#### DATA SHOWN
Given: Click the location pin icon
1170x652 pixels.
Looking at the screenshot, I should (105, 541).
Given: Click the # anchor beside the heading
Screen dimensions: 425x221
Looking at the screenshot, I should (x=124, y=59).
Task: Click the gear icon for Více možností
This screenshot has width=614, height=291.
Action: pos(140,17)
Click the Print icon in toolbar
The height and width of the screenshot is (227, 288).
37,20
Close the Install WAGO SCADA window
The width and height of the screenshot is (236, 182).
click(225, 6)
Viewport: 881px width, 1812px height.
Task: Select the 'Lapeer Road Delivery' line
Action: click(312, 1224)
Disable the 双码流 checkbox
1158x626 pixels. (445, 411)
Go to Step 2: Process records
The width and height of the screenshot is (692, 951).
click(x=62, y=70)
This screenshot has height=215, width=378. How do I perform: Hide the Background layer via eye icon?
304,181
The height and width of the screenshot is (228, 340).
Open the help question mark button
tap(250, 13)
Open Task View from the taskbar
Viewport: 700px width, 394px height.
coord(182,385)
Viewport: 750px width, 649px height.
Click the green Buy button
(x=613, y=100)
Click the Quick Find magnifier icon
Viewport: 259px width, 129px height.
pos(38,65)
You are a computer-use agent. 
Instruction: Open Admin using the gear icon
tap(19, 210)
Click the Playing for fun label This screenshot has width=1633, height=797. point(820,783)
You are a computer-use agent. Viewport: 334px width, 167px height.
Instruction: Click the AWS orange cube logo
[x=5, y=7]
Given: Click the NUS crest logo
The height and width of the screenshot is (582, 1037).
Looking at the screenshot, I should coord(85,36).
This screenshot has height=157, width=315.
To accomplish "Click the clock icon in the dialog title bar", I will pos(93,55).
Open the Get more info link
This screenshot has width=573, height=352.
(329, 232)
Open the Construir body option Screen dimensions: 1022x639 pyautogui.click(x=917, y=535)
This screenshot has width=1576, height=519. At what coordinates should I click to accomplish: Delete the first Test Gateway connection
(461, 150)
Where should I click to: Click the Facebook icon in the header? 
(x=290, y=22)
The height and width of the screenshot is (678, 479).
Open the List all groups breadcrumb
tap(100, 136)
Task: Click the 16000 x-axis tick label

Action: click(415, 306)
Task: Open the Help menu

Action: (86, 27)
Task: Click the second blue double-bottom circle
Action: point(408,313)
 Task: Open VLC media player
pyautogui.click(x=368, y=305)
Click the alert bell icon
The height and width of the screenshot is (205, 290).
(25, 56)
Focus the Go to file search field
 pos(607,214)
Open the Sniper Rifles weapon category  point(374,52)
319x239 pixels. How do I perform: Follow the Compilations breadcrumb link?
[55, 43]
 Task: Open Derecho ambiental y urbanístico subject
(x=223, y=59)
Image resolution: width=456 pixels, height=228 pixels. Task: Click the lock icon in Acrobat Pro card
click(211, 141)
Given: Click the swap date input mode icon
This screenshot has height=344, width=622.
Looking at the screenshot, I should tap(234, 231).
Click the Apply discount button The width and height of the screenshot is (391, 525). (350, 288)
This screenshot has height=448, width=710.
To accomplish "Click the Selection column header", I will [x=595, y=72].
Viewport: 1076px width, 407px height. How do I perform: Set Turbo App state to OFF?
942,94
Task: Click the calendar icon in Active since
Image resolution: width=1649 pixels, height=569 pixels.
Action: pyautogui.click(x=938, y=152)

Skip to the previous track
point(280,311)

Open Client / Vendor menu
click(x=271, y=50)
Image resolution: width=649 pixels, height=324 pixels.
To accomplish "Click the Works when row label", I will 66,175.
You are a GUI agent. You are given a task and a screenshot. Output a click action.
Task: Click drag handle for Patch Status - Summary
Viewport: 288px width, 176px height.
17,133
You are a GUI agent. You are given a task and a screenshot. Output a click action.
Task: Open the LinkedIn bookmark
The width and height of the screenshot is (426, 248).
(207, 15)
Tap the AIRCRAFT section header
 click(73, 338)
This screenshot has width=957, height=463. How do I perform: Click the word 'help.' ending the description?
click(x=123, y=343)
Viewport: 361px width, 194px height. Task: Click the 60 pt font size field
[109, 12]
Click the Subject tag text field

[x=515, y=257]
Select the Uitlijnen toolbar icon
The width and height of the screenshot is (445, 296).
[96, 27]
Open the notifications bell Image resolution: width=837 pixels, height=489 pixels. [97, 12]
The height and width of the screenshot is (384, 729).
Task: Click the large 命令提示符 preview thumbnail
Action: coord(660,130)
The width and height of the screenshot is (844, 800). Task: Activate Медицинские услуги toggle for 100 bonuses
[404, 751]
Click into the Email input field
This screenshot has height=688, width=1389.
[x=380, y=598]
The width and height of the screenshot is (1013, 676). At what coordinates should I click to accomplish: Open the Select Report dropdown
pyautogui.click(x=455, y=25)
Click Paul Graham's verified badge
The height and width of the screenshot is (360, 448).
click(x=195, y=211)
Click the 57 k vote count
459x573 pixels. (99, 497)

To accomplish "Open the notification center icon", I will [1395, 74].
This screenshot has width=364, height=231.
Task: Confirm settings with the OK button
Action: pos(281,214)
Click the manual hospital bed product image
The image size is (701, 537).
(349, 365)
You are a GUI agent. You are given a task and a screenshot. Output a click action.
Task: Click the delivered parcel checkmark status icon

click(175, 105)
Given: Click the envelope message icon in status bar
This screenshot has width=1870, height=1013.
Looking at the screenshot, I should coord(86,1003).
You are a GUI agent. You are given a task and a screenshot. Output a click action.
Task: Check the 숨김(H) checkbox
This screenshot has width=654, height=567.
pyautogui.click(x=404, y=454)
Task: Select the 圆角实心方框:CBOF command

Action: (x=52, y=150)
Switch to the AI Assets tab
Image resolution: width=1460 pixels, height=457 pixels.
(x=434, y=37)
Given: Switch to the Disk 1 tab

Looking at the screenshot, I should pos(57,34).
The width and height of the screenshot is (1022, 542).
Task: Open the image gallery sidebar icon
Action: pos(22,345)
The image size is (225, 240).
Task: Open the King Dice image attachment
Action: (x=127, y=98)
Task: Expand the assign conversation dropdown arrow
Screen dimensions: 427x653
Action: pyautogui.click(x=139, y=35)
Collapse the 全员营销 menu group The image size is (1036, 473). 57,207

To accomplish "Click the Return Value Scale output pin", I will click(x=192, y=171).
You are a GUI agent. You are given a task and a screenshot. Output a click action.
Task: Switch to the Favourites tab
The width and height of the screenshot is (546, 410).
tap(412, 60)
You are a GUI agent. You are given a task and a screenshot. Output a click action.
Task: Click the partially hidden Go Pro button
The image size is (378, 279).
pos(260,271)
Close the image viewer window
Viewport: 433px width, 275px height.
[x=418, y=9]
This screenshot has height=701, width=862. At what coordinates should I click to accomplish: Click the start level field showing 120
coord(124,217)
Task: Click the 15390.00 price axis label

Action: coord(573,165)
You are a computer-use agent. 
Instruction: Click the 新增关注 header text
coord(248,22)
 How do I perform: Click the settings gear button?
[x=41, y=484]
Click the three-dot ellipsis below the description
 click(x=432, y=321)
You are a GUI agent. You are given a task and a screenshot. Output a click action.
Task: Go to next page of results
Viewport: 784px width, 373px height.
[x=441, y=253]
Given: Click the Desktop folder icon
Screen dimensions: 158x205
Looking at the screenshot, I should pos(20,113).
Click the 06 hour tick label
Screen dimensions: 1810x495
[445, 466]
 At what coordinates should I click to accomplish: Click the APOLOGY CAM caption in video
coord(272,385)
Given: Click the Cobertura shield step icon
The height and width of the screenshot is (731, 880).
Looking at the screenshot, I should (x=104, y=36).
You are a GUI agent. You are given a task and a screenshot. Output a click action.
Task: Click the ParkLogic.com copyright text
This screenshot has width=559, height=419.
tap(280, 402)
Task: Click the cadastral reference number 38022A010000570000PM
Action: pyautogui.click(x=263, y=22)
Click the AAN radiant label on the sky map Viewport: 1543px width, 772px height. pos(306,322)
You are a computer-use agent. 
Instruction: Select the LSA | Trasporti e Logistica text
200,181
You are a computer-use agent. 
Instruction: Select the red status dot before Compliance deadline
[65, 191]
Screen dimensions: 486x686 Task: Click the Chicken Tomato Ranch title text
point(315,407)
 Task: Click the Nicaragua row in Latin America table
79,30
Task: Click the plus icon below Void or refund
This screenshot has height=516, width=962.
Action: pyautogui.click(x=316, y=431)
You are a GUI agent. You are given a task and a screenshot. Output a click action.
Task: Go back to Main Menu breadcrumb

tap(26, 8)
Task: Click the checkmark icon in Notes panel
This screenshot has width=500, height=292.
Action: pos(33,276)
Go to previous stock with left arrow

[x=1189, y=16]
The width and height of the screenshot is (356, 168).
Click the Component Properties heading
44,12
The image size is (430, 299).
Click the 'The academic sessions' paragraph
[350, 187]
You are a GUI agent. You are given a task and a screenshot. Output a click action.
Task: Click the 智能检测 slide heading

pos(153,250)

#### WORK TO COMPLETE
Copy out each line of the material above that holds the word "input".

#### THE COMPLETED TASK
Given: Click the swap date input mode icon
Click into the Email input field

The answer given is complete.